▸ **WORK TASK**
All that should be output is the block of lines below from the line with "Image resolution: width=1076" to the line with "The height and width of the screenshot is (386, 500).", both included, exactly as written.

------------

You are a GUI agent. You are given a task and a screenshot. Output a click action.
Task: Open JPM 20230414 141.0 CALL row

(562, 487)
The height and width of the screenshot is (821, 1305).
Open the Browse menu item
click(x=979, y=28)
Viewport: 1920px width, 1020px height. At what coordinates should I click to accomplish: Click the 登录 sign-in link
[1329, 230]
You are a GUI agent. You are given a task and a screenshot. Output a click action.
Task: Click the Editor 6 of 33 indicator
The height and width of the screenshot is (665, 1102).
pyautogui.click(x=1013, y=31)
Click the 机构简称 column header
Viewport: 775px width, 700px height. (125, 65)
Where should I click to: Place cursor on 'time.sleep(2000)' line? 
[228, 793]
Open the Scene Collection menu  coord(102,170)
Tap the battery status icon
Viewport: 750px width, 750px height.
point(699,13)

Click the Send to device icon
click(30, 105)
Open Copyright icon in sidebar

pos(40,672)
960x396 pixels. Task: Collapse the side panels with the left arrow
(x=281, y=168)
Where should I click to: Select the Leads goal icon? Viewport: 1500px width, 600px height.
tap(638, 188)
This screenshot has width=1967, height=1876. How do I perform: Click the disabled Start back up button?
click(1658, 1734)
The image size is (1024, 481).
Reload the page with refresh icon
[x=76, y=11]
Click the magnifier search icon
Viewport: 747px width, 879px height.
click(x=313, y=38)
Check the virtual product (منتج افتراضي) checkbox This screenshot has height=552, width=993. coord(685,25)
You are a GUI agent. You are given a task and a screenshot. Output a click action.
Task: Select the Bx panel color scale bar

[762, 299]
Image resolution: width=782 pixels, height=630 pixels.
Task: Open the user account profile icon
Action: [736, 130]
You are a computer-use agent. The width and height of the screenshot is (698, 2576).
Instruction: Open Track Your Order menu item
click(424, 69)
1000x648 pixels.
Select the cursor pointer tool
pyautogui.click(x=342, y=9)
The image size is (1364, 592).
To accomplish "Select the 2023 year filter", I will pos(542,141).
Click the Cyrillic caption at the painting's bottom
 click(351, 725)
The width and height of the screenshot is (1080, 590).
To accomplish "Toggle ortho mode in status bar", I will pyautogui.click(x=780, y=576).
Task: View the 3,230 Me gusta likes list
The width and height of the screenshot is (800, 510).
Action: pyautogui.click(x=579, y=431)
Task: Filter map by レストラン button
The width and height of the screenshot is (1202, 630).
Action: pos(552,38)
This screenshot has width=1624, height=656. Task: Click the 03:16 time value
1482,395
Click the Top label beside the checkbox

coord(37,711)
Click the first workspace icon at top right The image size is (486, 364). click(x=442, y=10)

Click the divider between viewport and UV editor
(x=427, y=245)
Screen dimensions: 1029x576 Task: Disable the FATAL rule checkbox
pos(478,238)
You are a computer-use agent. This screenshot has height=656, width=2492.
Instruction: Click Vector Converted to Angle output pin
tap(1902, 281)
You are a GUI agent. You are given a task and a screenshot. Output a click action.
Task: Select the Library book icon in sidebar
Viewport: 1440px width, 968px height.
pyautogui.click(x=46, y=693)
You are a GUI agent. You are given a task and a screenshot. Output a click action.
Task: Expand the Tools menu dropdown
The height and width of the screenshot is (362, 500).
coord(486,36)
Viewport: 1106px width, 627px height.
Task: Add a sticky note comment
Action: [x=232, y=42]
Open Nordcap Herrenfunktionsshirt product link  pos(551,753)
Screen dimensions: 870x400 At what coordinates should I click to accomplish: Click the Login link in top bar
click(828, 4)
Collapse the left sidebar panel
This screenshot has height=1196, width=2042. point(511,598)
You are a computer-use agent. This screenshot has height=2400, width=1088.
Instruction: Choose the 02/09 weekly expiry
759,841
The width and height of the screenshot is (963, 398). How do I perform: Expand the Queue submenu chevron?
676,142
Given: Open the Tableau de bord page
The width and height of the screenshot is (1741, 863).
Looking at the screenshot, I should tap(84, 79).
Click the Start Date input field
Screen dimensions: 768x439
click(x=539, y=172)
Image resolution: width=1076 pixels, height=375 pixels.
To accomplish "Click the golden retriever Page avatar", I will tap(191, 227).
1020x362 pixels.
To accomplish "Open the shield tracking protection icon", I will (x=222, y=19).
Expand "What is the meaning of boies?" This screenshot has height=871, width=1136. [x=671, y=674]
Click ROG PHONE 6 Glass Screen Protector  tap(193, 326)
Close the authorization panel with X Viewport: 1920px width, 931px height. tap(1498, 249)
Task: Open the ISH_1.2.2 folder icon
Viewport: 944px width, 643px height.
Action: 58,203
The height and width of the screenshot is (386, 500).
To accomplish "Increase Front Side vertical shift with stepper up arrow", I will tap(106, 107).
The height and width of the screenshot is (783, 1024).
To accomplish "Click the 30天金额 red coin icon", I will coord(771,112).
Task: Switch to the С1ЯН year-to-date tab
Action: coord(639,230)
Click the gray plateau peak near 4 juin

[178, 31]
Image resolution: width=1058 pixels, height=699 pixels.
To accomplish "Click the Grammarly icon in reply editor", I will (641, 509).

------------

▸ **TASK RESPONSE**
Image resolution: width=1076 pixels, height=375 pixels.
To accomplish "Click the golden retriever Page avatar", I will tap(191, 227).
1020x362 pixels.
To accomplish "Open the shield tracking protection icon", I will (x=222, y=19).
Expand "What is the meaning of boies?" This screenshot has height=871, width=1136. [x=671, y=674]
Click ROG PHONE 6 Glass Screen Protector  tap(193, 326)
Close the authorization panel with X Viewport: 1920px width, 931px height. tap(1498, 249)
Task: Open the ISH_1.2.2 folder icon
Viewport: 944px width, 643px height.
Action: 58,203
The height and width of the screenshot is (386, 500).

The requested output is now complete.